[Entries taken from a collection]
%%

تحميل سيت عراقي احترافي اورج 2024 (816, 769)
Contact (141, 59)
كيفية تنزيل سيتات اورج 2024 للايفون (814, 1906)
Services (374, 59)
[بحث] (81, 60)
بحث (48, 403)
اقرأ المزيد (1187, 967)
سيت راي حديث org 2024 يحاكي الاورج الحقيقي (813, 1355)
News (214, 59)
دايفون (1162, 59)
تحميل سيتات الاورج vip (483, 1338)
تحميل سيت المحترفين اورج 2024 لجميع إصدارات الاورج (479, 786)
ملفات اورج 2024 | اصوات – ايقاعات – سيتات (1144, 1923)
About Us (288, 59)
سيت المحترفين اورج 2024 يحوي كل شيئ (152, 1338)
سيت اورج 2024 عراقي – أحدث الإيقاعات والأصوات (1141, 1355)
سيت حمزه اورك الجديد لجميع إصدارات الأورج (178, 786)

%%

■ WHAT THIS TASK INVOLVES
Which lines run from the one containing "[بحث] (81, 60)" to the end of the entries above? Quote exactly those, and only those.

■ TASK SOLUTION
[بحث] (81, 60)
بحث (48, 403)
اقرأ المزيد (1187, 967)
سيت راي حديث org 2024 يحاكي الاورج الحقيقي (813, 1355)
News (214, 59)
دايفون (1162, 59)
تحميل سيتات الاورج vip (483, 1338)
تحميل سيت المحترفين اورج 2024 لجميع إصدارات الاورج (479, 786)
ملفات اورج 2024 | اصوات – ايقاعات – سيتات (1144, 1923)
About Us (288, 59)
سيت المحترفين اورج 2024 يحوي كل شيئ (152, 1338)
سيت اورج 2024 عراقي – أحدث الإيقاعات والأصوات (1141, 1355)
سيت حمزه اورك الجديد لجميع إصدارات الأورج (178, 786)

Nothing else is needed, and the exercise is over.